ВЫБРАННЫЙ ТЕКСТ —

◇ ◇ ◇ ◇

Принимаем ли мы это буквально или нет, истории рассказывают о событии в глубоком времени, когда «люди стали чем‑то иным».
4.2 Феноменология: каково это — изнутри?#
Представим феноменологически, что делают эти обряды с сознанием, которое ещё не было насильственно введено в рефлексивное самосознание:
- Изоляция и разрыв. Новичка вырывают из повседневной включённости — семьи, особенно матери — и помещают в контролируемую лиминальную среду, где ничего нельзя принимать как данность.
- Ужас и трепет. Рокочущий звук исходит «ниоткуда», приписывается сверхчеловеческим существам; тело новичка трогают, ранят, украшают. Обыденная телесная непрерывность нарушается.
- Лишение сна и дисциплина. У вирадджури и других новичков заставляют бодрствовать далеко за полночь; Элиаде отмечает, что «быть бодрствующим — значит быть сознательным, присутствующим в мире, ответственным».14
- Обучение мифу и особому языку. Посвящаемым дают нарративы, объясняющие космос, происхождение племени и их новый статус, часто на ограниченном словаре, непонятном непосвящённым.15
- Решающее «до/после». По возвращении матери обращаются с мальчиками как с чужаками, иногда бьют их и изгоняют; теперь они принадлежат мужскому обществу и подчинены новым табу.5
Современным языком это — насильственная установка мета‑уровневого «я»: перспективы, из которой можно увидеть свою прежнюю жизнь как «до», а нынешнюю — как «после». Мальчика заставляют пережить себя как того, кто умер, был преобразован божественной силой и теперь стоит под иным законом.
Трудно придумать более ритуализованное производство рефлексивного сознания. Звук вертушки‑ревуна — акустический маркер этого превращения.

◇ ◇ ◇ ◇

ИСХОДНЫЕ ДАННЫЕ —
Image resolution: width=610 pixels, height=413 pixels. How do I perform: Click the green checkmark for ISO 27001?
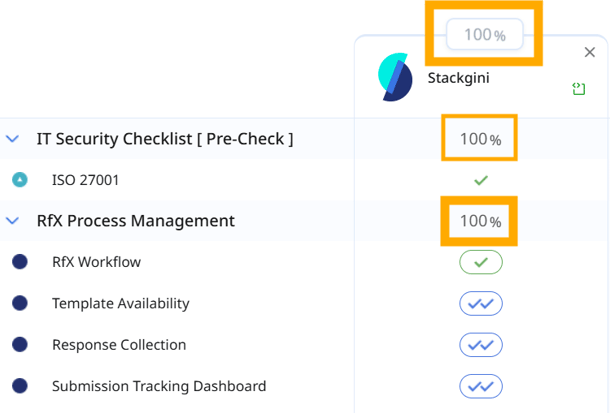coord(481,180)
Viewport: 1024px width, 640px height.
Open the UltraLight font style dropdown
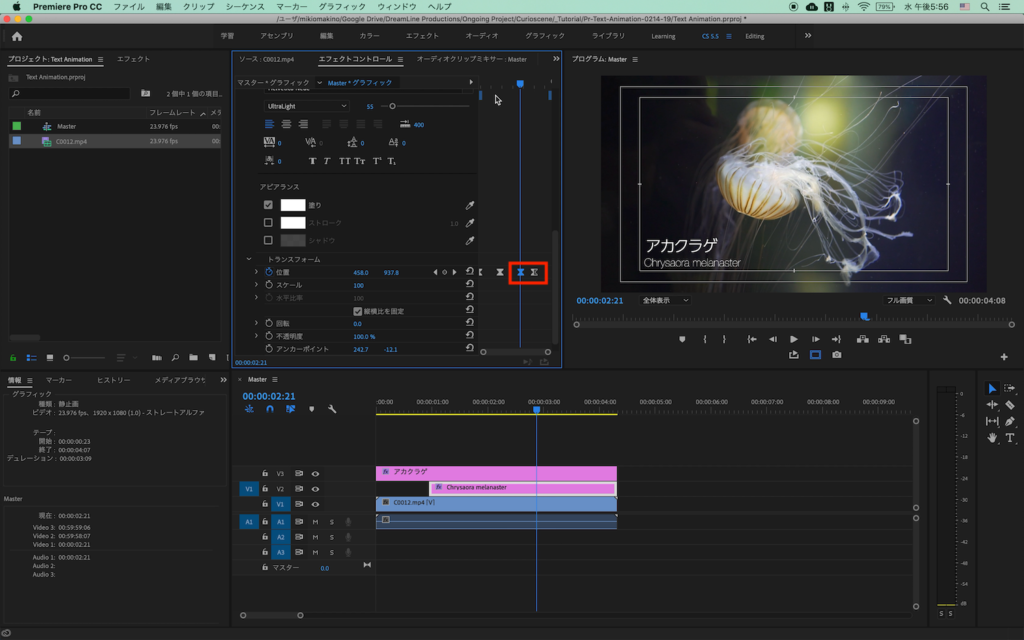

◇ ◇ ◇ ◇

ЗАДАНИЕ 1 —
Почему в выбранном тексте обряды посвящения названы ритуализованным производством рефлексивного сознания? Ответьте в одном–трёх предложениях.
ЗАДАНИЕ 2 —
Перескажите короче абзац выбранного текста, начинающийся словами «Современным языком это», сохранив его основные факты.
ЗАДАНИЕ 3 —
Выведите фрагмент выбранного текста между «4.2 Феноменология: каково» и «телесная непрерывность нарушается.» включительно.

ОТВЕТ НА ЗАДАНИЕ 1 —
Обряд насильственно устанавливает мета‑уровневое «я», то есть перспективу, из которой мальчик видит прежнюю жизнь как «до», а нынешнюю как «после». Его заставляют пережить себя как того, кто умер, был преобразован божественной силой и теперь стоит под иным законом.

ОТВЕТ НА ЗАДАНИЕ 2 —
Говоря современным языком, обряд насильственно создаёт мета‑уровневое «я», позволяющее видеть прежнюю жизнь как «до», а нынешнюю как «после». Мальчик переживает себя как умершего, преобразованного божественной силой и подчинённого иному закону.

ОТВЕТ НА ЗАДАНИЕ 3 —
4.2 Феноменология: каково это — изнутри?#
Представим феноменологически, что делают эти обряды с сознанием, которое ещё не было насильственно введено в рефлексивное самосознание:
- Изоляция и разрыв. Новичка вырывают из повседневной включённости — семьи, особенно матери — и помещают в контролируемую лиминальную среду, где ничего нельзя принимать как данность.
- Ужас и трепет. Рокочущий звук исходит «ниоткуда», приписывается сверхчеловеческим существам; тело новичка трогают, ранят, украшают. Обыденная телесная непрерывность нарушается.